→ **EXCERPTED PASSAGE**
---+---

Data linkage is a problem which seems to come up in various applied machine learning problems. I have heard it mentioned in various data mining contexts, but it seems relatively less studied for systemic reasons.
A very simple version of the data linkage problem is a cross hospital patient record merge. Suppose a patient (John Doe) is admitted to a hospital (General Health), treated, and released. Later, John Doe is admitted to a second hospital (Health General), treated, and released. Given a large number of records of this sort, it becomes very tempting to try and predict the outcomes of treatments. This is reasonably straightforward as a machine learning problem if there is a shared unique identifier for John Doe used by General Health and Health General along with time stamps. We can merge the records and create examples of the form “Given symptoms and treatment, did the patient come back to a hospital within the next year?” These examples could be fed into a learning algorithm, and we could attempt to predict whether a return occurs.
The problem is that General Health and Health General don’t have any shared unique identifier for John Doe. Information is often mispelled (name misspellings are very common), mistyped, changed (people move), and simply not unique (how many people were born on your birthday?).

---+---

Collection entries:
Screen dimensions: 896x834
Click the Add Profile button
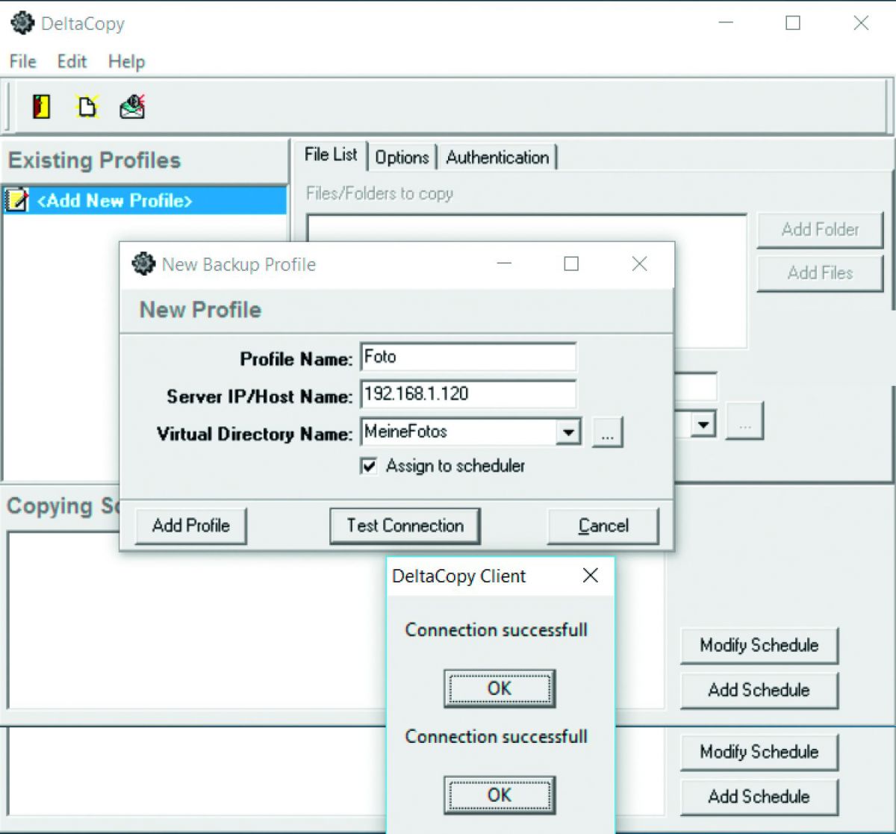coord(191,526)
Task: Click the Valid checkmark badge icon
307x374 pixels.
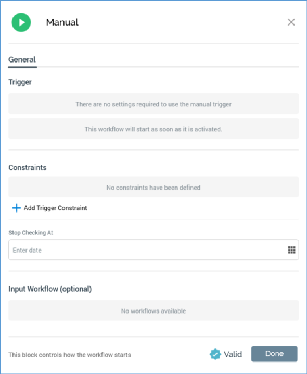Action: (x=215, y=354)
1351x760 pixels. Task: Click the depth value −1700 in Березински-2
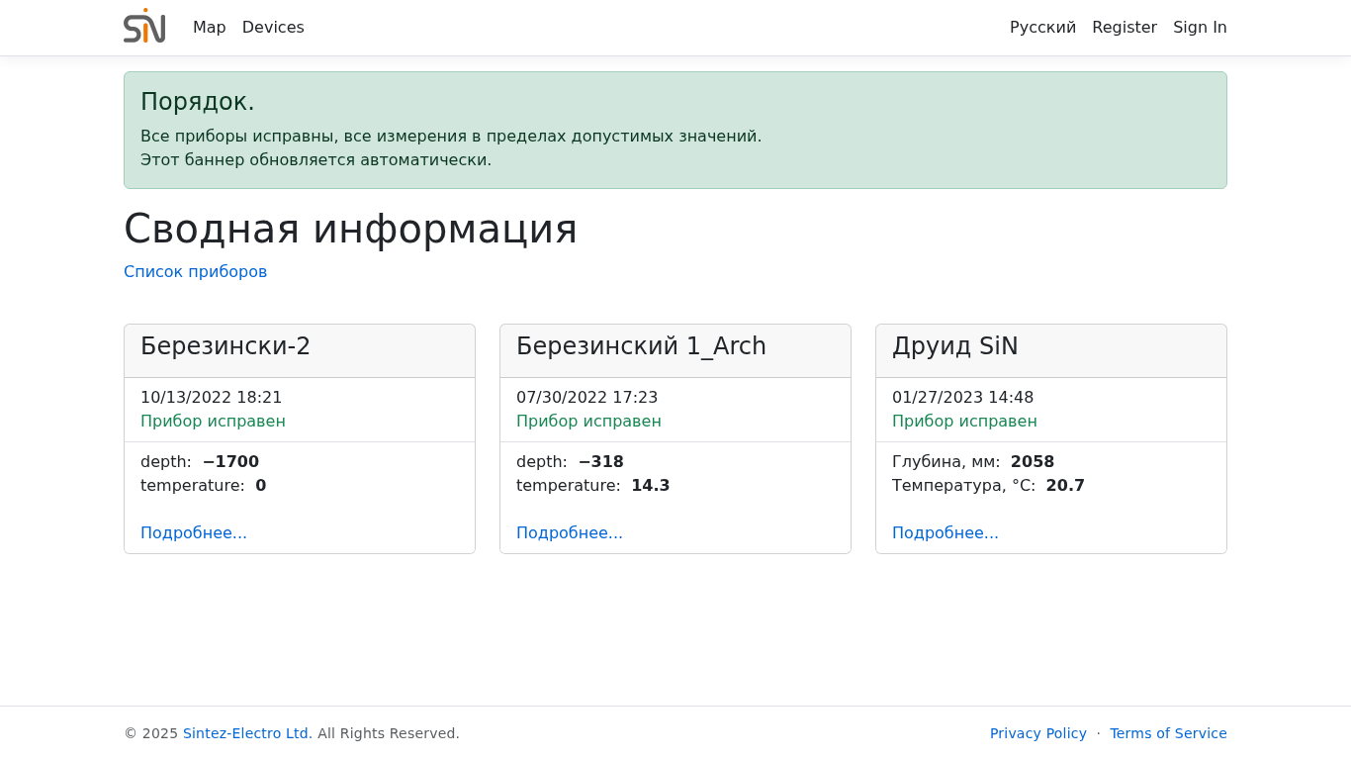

---+---

Write a continuation of the passage on data linkage, starting right after its last sentence. None of the items is needed for what comes next.

→ **EXERCISE ANSWER**
Although this is just one example, data linkage problems seem to be endemic to learning applications. There seem to be several solutions:
- Improved recording. Sometimes minor changes to what information is recorded can strongly disambiguate. For example, there is a big difference between recording the pages visited at a website versus tracking the sequence of pages visited. The essential thing to think about when designing the information to record is: How will I track the consequences of decisions?
- Two-stage learning. First predict which records should be linked, based upon a smaller dataset that is hand checked. Then, use your learned predictor to do the linkage, and then solve your real prediction problem. There are several pitfalls here.
- Rarity problems. Links are typically much more rare than nonlinks. The training process needs to take this into account by properly representing the scarcity of nonlinks.
- Information interfaces. A prediction of “link” or “no link” is too scarce an information source in an inherently noisy environment. Instead, a probability of link may need to be estimated.
- Two stage estimation. A common approach to improving performance is turning a double approximation (given x predict y, given y predict z) into a single approximation (given x predict z). A method for achieving single approximation here is tricky because we have ancillary information about the intermediate prediction.
- Customized algorithms. The Bayesian approach of “specify a prior, then use Bayes law to get a posterior, then predict with the posterior” is attractive here because we often have strong prior beliefs about at least the linkage portion of the problem.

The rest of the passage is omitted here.